Les moines au service de la politique

S.Vt. Publié le - Mis à jour le

International

S'il est une image que le monde retiendra des manifestations, c'est d'abord celle de marées colorées de moines pacifistes déferlant sous la pluie dans les rues de Birmanie. Les bonzes sont devenus en quelques semaines des acteurs clés de la crise. "Nous ne pouvons pas regarder sans rien faire; les gens qui nous font vivre sombrent dans la misère. Leur pauvreté est aussi la nôtre", indiquait l'un d'eux début septembre à Pakkoku, grand centre d'enseignement philosophique. Dans un pays où plus de 85 pc des 50 millions d'habitants sont bouddhistes, les monastères et les temples sont largement tributaires des dons de la population. En Birmanie, on voit tous les matins les moines sillonner les rues en tendant leur bol vide pour collecter aumônes et nourriture.

Les membres de la communauté Sangha, l'institution la plus forte après l'armée, se sont souvent interrogés sur l'opportunité de se mêler de politique. On l'a encore vu lors de leurs marches, au cours desquelles ils appelaient la population à prier et chanter plutôt qu'à revendiquer platement la démocratie.
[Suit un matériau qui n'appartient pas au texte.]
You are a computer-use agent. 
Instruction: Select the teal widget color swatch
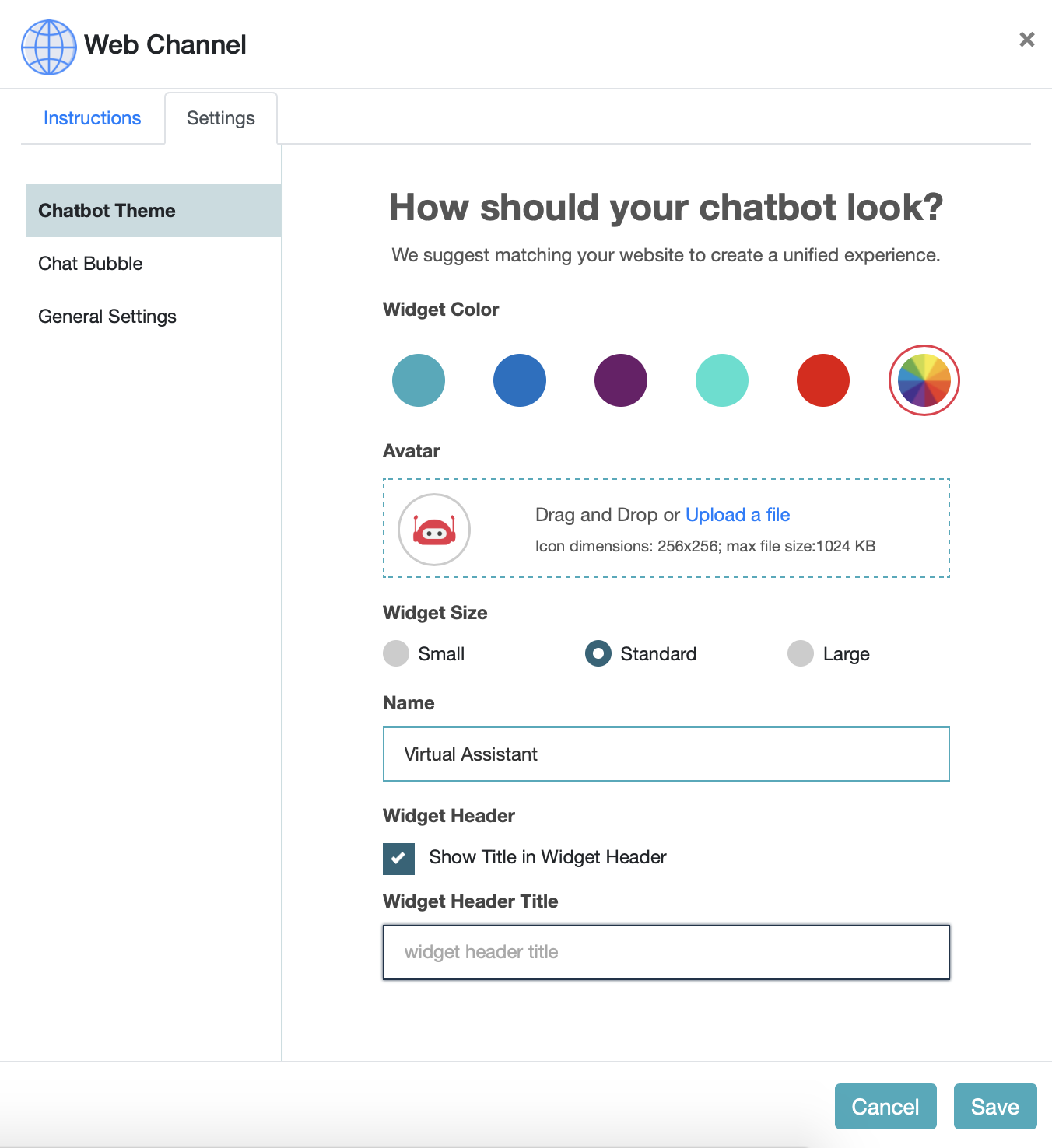pyautogui.click(x=419, y=380)
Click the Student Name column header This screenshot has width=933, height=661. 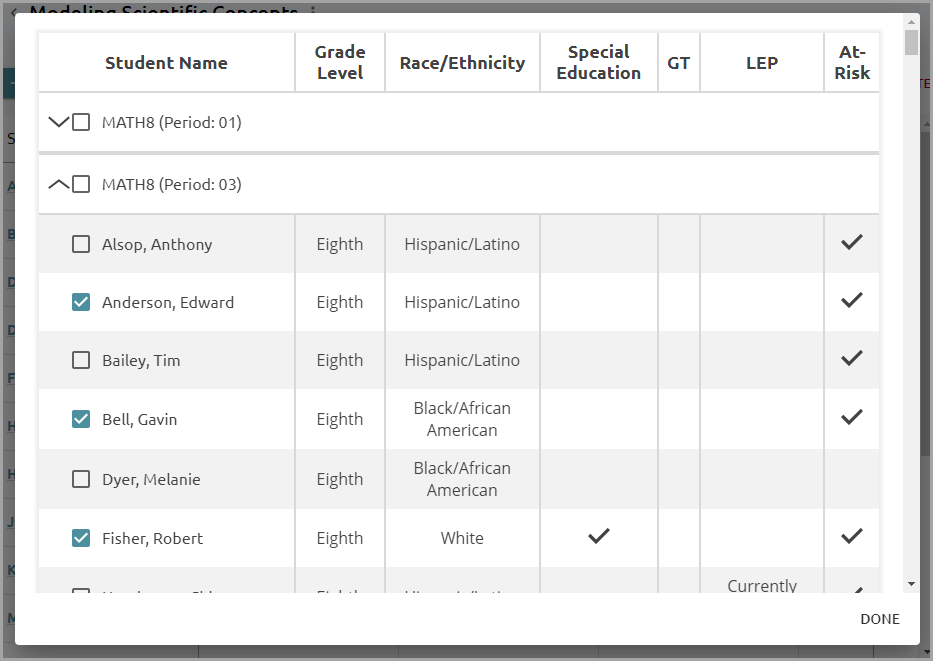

Ils ont pourtant joué un rôle essentiel dans les soubresauts de l'histoire contemporaine de leur pays. Conseillers des cours royales, ils se sont levés contre la colonisation britannique en prenant la tête du mouvement pour l'indépendance.

Les juntes qui se sont succédé au pouvoir ont toujours tenté, ensuite, de contrôler cette communauté, ressentie comme une menace. A raison. Les moines ont joué un rôle de premier plan dans le soulèvement de 1988 violemment réprimé par l'armée. Beaucoup de novices ont à l'époque été tués, battus et/ou emprisonnés; une centaine de moines croupiraient d'ailleurs encore toujours dans les geôles aujourd'hui. Ils ont été tout aussi sévèrement châtiés en 1990 pour avoir osé manifester pour la reconnaissance des excellents résultats électoraux de la Ligue nationale pour la démocratie.

A l'époque comme aujourd'hui, les moines, sensibles aux enseignements de Bouddha sur les vertus de la bonne gouvernance, avaient refusé les dons des militaires, une attitude marquante dans la mesure où un bouddhiste perd toute chance d'accéder au nirvana s'il ne sacrifie pas à l'aumône. Les généraux ont l'habitude de se rendre régulièrement dans les temples, d'y faire des offrandes et même des cadeaux onéreux, entretenant des relations étroites avec une partie du clergé. Ce que de nombreux jeunes et novices, qu'on a vus braver les militaires, ont du mal à accepter.